[Data items]
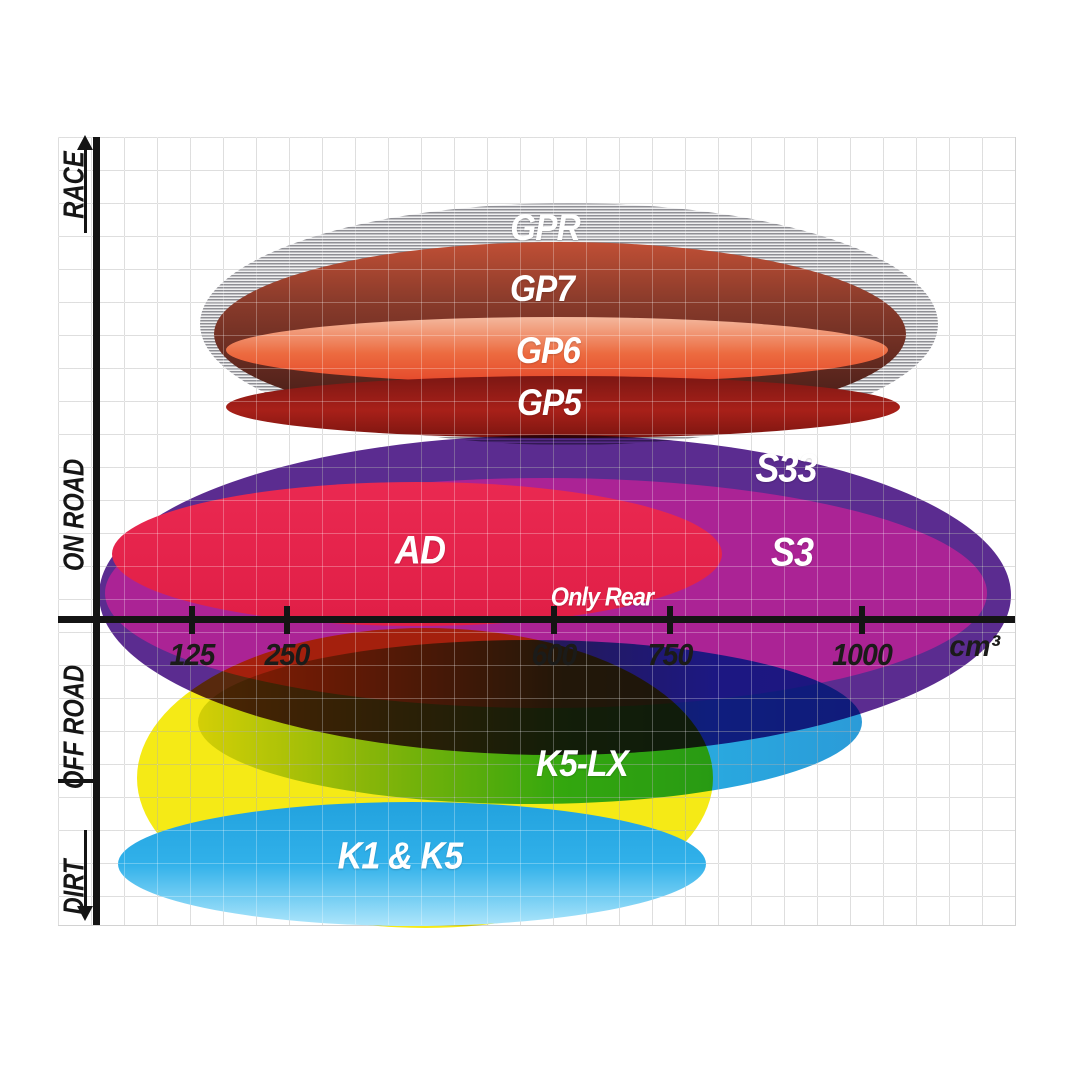 Image resolution: width=1080 pixels, height=1080 pixels. What do you see at coordinates (550, 402) in the screenshot?
I see `product-label-gp5: GP5` at bounding box center [550, 402].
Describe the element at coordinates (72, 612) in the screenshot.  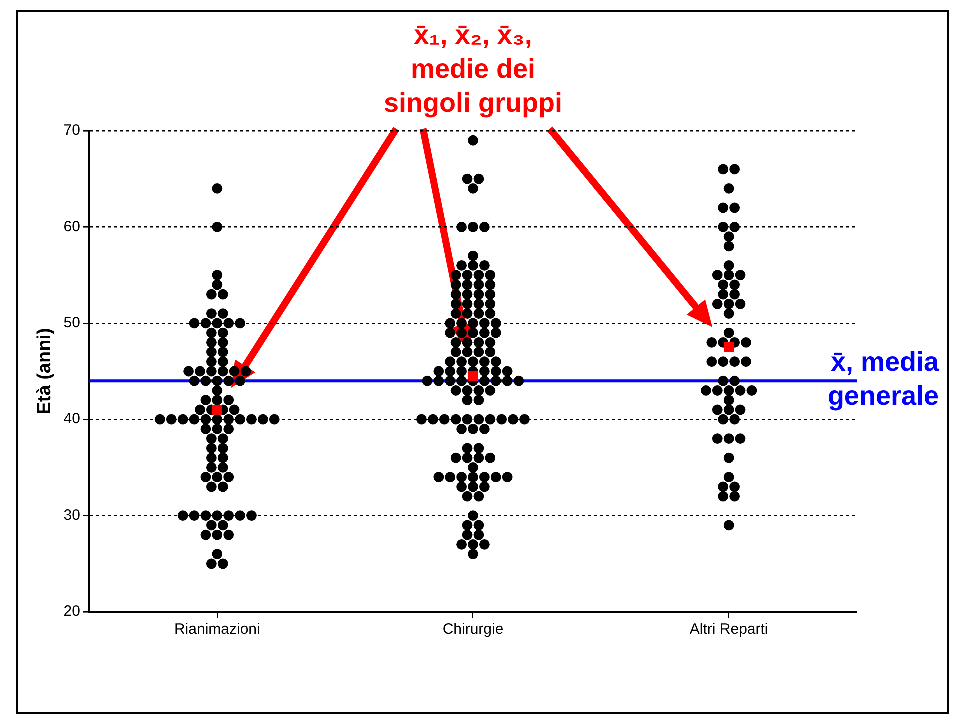
I see `y-tick-label: 20` at that location.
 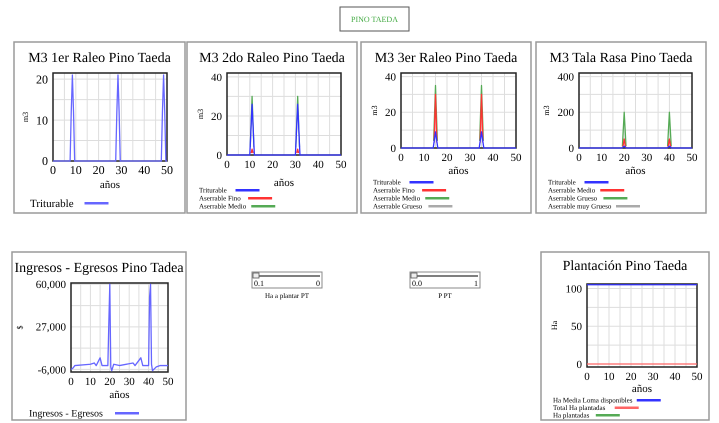 What do you see at coordinates (52, 370) in the screenshot?
I see `y-tick-label: -6,000` at bounding box center [52, 370].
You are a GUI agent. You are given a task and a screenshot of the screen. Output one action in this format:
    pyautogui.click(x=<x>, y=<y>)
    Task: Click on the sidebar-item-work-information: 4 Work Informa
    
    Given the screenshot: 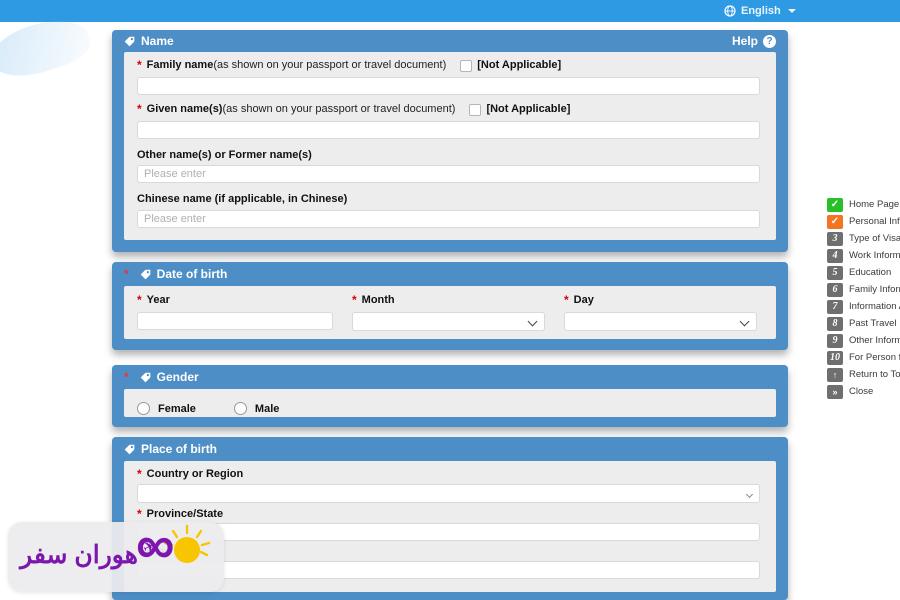 What is the action you would take?
    pyautogui.click(x=864, y=256)
    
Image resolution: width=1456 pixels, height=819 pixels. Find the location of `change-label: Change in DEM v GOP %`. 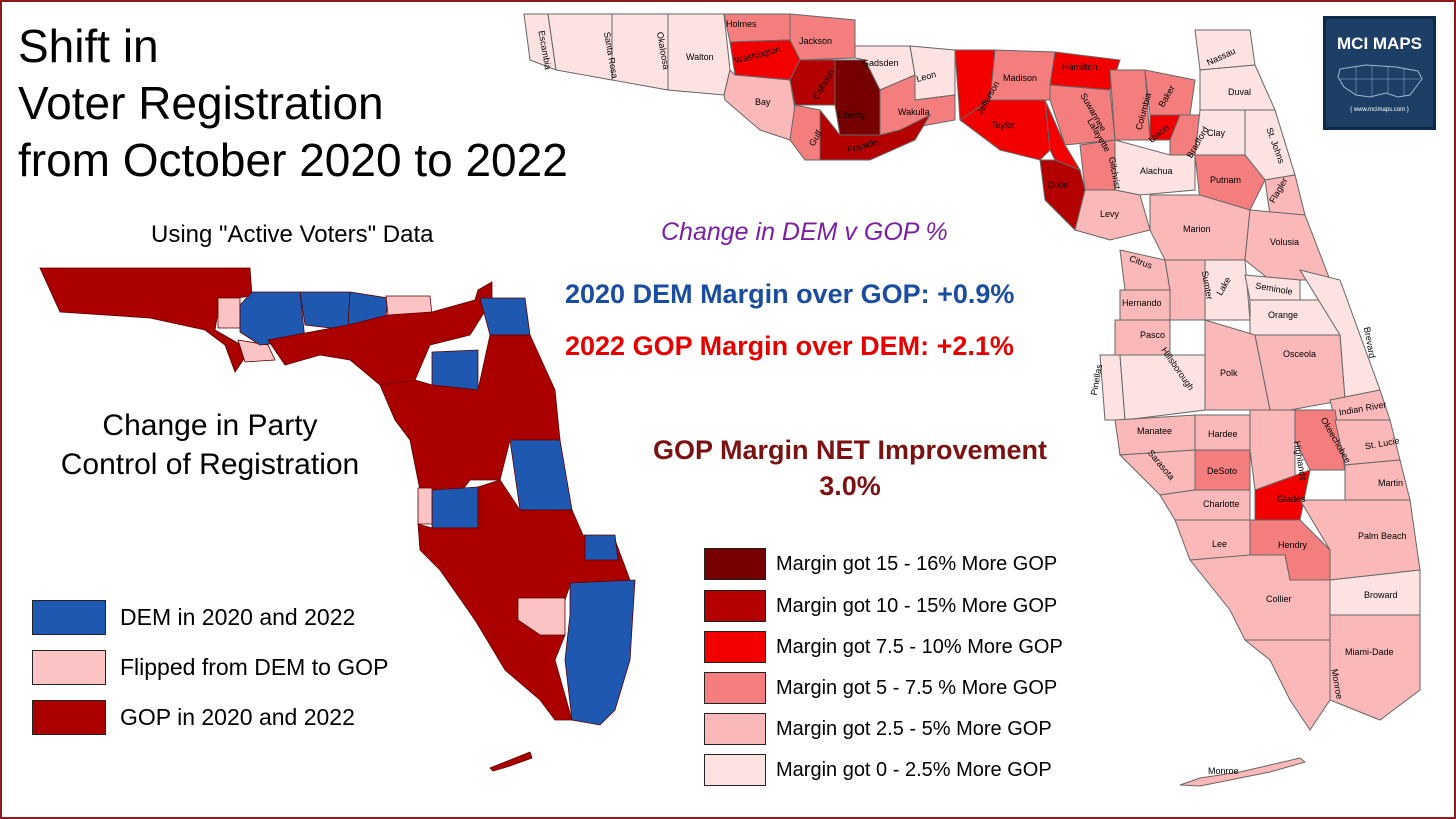

change-label: Change in DEM v GOP % is located at coordinates (804, 232).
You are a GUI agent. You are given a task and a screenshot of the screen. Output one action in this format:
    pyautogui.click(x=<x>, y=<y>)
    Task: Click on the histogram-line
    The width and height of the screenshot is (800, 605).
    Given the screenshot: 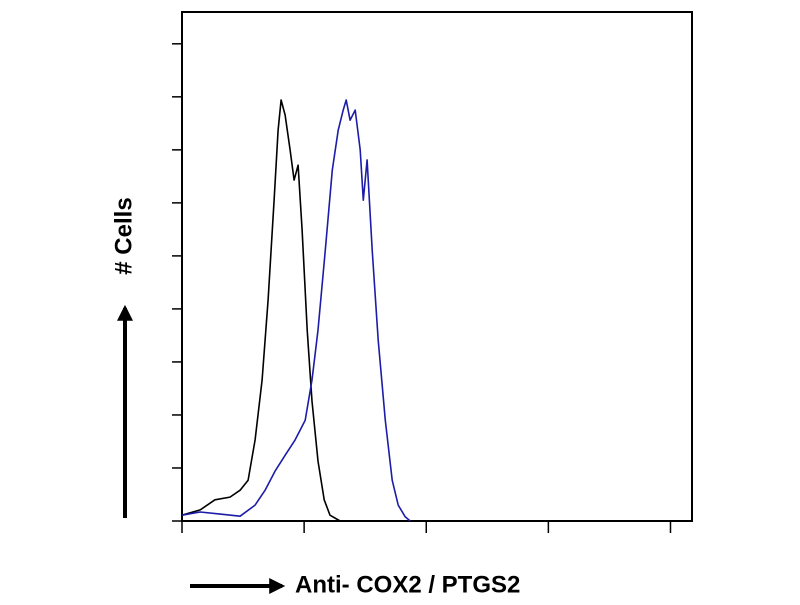 What is the action you would take?
    pyautogui.click(x=261, y=310)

**REQUIRED ACTION**
Could you copy out, word for word, the material starting at its very beginning and ending with the line that contains "at that location.", including that line and leaving out the pictures?

**RESPONSE AREA**
 Image resolution: width=1080 pixels, height=1080 pixels. What do you see at coordinates (550, 402) in the screenshot?
I see `product-label-gp5: GP5` at bounding box center [550, 402].
Describe the element at coordinates (72, 612) in the screenshot.  
I see `y-tick-label: 20` at that location.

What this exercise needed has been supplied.